▶ _Task brief_
All that is needed is each line of the entries holding the word "will", copied as it stands.

▶ _Task inputs_
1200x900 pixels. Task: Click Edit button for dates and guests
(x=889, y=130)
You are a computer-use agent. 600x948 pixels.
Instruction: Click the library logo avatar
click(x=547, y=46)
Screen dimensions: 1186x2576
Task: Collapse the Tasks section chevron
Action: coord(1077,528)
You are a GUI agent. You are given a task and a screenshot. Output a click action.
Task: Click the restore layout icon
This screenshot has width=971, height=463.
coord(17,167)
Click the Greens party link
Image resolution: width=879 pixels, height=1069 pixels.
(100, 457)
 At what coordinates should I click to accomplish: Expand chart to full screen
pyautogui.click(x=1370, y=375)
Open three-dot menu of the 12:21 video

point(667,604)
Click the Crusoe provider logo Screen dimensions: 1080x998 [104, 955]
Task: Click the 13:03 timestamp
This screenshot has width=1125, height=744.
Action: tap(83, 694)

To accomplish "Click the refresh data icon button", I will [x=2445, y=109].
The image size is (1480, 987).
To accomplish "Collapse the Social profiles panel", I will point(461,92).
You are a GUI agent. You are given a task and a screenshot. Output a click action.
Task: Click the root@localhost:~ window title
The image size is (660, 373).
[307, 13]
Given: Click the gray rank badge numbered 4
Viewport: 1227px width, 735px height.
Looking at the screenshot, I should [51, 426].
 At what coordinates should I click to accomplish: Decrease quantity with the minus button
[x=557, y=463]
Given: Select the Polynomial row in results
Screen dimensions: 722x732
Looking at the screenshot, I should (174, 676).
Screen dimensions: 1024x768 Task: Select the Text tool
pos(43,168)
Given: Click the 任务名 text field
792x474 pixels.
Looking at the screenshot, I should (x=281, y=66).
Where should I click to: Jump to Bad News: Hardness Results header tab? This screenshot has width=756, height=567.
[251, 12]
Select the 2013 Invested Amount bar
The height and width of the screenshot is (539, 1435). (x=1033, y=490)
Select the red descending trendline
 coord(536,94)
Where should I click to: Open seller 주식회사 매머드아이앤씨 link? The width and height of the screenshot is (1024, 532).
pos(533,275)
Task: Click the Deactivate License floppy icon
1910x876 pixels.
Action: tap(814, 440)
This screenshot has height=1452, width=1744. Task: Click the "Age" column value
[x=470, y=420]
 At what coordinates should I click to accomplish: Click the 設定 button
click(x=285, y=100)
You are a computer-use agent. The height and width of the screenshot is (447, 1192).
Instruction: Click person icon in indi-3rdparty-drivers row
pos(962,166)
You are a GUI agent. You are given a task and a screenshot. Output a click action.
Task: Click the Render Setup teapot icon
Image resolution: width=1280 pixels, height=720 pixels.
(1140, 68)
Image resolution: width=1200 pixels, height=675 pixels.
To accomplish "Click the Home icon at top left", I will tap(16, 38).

▶ _Your response_
To accomplish "Click the refresh data icon button", I will [x=2445, y=109].
To accomplish "Collapse the Social profiles panel", I will point(461,92).
To accomplish "Click the Home icon at top left", I will tap(16, 38).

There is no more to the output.